Re: To create a WordCount-SideInput.java example?

Posted by Lukasz Cwik <lc...@google.com>.
Examples are good for showing users how to use certain concepts but we
should stick with ValidatesRunner tests for ensuring that runners / SDKs
implement concepts correctly. We have several ValidatesRunner side input
tests in ParDoTest.java[1], ViewTest.java[2], and sideinputs_test.py[3]
that could be used to validate the ULR.

1:
https://github.com/apache/beam/blob/658630d8f75281f50dc434f2e062e2819ebeff84/sdks/java/core/src/test/java/org/apache/beam/sdk/transforms/ParDoTest.java#L710
2:
https://github.com/apache/beam/blob/master/sdks/java/core/src/test/java/org/apache/beam/sdk/transforms/ViewTest.java
3:
https://github.com/apache/beam/blob/70259e13e83ce3e2bb8d9ee9731e09f9ff456b05/sdks/python/apache_beam/transforms/sideinputs_test.py

On Wed, Nov 21, 2018 at 7:50 PM Kenneth Knowles <ke...@apache.org> wrote:

> I like the idea of a/many very simple example(s) of side inputs.
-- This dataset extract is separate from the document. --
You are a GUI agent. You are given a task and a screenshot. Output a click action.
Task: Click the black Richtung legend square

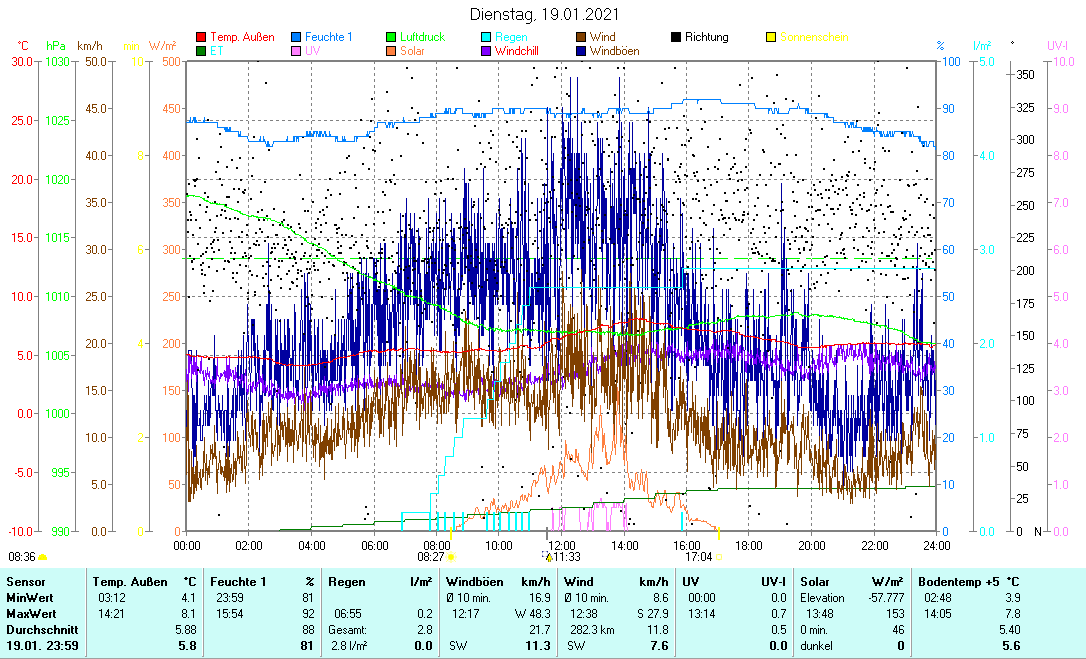pos(676,37)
There are
> existing examples that use side inputs:
>
> $ cd examples/java/src/main/java/org/apache/beam/examples
> $ grep -r withSideInput .
> ./complete/TfIdf.java:                  .withSideInputs(totalDocuments));
> ./complete/game/GameStats.java:
> .withSideInputs(globalMeanScore));
> ./complete/game/GameStats.java:
> .withSideInputs(spammersView))
> ./cookbook/FilterExamples.java:
> .withSideInputs(globalMeanTemp));
>
> From just this grep It looks like all but one are broadcast scalar values.
> I have not looked at them to see if they are too complex or too trivial.
>
> Side inputs _are_ different in streaming as you have to pause the main
> input or push back elements until a side input is ready for a window.
>
> I would suggest multiple simple examples each showing one way of using
> side inputs. A particular thing to demonstrated might be a triggered
> Combine.perKey() and tutorial that it requires a View.asMultimap() because
> triggers result in duplicate entries for a key.
>
> Kenn
>
> On Wed, Nov 21, 2018 at 4:40 PM Ruoyun Huang <ru...@google.com> wrote:
>
>> Hi,
>>
>> I am working on sideInput support in java reference runner (ULR)
>> JIRA-2928 [1].
>> Although there are inline code snippet example [2] and unit tests [3], I
>> did not find
>> a good place showing a working example of SideInput(please correct me if
>> I am wrong).
>> I am thinking of creating one more WordCount example under example folder
>> [2].
>> In particular, in this example we show variants of a) sideinputs as a
>> scalar AND multimap, b) from pipeline data or created within code and c)
>> [OPTIONAL?] Streaming versus batch, if there are differences (this I am not
>> sure yet).
>>
>> In the meanwhile, JIRA-2928 can also easily rely on such an example to
>> validate behaviors between portable/non-portable runners.
>>
>> Would like to double check if is this a reasonable idea.
>>
>> Even though SideInput is just one of our many many features, my
>> justification is that, it is commonly used, thus having a one-stop example
>> make it easier for new users.  That being said, is there a reason not to
>> have yet another WordCount example? (Another idea is to extend existing
>> WordCount.java, but that breaks its simplicity.)
>>
>> If it is a good change to have, any suggestion on what else to include?
>>
>> Thanks!
>>
>> [1] https://issues.apache.org/jira/browse/BEAM-2928
>> [2]
>> sdks/java/core/src/main/java/org/apache/beam/sdk/transforms/ParDo.java#L160
>> [3]
>> sdks/java/harness/src/test/java/org/apache/beam/fn/harness/state/MultimapSideInputTest.java
>> [4] examples/java/src/main/java/org/apache/beam/examples
>>
>> --
>> ================
>> Ruoyun  Huang
>>
>>

Re: To create a WordCount-SideInput.java example?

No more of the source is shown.